The task
After locating the line that contains "Screen dimensions: 901x482" in the records below, write out exactly that line and each line after it through the one that contains "Task: Click the power logout icon", and nothing else.

** Opening Data for processing block **

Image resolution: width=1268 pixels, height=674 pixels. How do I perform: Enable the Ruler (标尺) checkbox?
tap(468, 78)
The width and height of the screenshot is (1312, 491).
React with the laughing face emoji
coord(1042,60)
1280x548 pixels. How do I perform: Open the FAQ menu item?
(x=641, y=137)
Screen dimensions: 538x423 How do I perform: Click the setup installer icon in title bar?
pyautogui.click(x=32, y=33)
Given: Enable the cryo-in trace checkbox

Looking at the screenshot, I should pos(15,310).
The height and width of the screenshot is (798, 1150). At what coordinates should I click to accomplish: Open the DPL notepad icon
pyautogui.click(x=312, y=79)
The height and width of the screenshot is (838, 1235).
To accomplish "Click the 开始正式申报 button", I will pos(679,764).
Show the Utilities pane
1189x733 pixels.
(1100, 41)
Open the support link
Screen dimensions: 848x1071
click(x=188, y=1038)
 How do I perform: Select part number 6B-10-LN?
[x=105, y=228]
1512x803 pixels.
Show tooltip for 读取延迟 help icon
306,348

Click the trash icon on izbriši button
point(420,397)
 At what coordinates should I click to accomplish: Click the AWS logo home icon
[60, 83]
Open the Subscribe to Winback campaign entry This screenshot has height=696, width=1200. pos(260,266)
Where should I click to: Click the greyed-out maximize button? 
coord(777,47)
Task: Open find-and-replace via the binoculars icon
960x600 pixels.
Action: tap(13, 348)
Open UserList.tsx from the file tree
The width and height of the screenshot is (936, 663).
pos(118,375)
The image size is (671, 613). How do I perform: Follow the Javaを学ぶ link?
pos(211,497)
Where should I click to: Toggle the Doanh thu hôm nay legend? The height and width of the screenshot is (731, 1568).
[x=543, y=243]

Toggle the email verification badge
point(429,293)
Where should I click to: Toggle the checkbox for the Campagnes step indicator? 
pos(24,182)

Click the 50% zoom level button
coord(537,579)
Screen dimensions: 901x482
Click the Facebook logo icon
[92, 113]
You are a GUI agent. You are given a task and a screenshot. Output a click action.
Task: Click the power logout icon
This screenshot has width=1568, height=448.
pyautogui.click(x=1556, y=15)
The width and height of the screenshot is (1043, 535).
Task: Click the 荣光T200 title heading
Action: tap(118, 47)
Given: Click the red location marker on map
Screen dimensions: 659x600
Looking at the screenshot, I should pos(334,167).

** Closing Data for processing block **

Response for this exercise
Screen dimensions: 901x482
Click the Facebook logo icon
[92, 113]
You are a GUI agent. You are given a task and a screenshot. Output a click action.
Task: Click the power logout icon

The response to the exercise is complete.